▶ [WHAT NEEDS TO BE DONE]: Copy the lines verbatim, beginning with the line that contains "Image resolution: width=706" and continuing through the end of the data, and only those lines.

Stored data entries
==========
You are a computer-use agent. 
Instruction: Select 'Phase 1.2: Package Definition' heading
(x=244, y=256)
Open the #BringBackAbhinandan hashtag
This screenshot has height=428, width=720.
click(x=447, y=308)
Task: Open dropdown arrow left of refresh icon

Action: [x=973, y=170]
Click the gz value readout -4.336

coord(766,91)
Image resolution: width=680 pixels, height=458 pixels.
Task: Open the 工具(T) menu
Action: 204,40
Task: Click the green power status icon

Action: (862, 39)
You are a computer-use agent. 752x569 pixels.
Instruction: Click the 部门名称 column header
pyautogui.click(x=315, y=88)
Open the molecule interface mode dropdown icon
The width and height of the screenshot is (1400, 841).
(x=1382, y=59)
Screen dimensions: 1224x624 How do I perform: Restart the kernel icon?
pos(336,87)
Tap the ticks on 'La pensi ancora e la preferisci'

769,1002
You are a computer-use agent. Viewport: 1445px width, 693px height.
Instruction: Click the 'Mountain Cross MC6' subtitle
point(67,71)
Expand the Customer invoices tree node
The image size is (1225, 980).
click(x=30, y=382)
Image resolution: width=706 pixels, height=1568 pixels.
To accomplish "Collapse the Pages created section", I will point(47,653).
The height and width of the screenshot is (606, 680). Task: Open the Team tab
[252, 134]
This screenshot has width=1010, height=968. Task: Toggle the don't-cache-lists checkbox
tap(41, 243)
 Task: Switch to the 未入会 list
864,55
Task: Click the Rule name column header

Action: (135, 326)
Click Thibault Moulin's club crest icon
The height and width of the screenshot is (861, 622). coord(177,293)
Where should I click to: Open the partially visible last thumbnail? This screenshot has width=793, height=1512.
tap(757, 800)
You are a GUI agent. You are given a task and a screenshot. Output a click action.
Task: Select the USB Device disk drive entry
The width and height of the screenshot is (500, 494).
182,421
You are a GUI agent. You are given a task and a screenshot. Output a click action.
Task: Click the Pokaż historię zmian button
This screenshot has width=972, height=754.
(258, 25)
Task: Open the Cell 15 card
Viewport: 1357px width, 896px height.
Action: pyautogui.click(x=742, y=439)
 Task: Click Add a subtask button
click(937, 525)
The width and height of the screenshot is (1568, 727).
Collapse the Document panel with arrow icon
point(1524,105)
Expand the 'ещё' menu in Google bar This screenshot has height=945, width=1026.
==========
▶ [EXERCISE RESPONSE]:
Image resolution: width=706 pixels, height=1568 pixels.
To accomplish "Collapse the Pages created section", I will point(47,653).
The height and width of the screenshot is (606, 680). Task: Open the Team tab
[252, 134]
This screenshot has width=1010, height=968. Task: Toggle the don't-cache-lists checkbox
tap(41, 243)
 Task: Switch to the 未入会 list
864,55
Task: Click the Rule name column header

Action: (135, 326)
Click Thibault Moulin's club crest icon
The height and width of the screenshot is (861, 622). coord(177,293)
Where should I click to: Open the partially visible last thumbnail? This screenshot has width=793, height=1512.
tap(757, 800)
You are a GUI agent. You are given a task and a screenshot. Output a click action.
Task: Select the USB Device disk drive entry
The width and height of the screenshot is (500, 494).
182,421
You are a GUI agent. You are given a task and a screenshot. Output a click action.
Task: Click the Pokaż historię zmian button
This screenshot has width=972, height=754.
(258, 25)
Task: Open the Cell 15 card
Viewport: 1357px width, 896px height.
Action: pyautogui.click(x=742, y=439)
 Task: Click Add a subtask button
click(937, 525)
The width and height of the screenshot is (1568, 727).
Collapse the Document panel with arrow icon
point(1524,105)
Expand the 'ещё' menu in Google bar This screenshot has height=945, width=1026.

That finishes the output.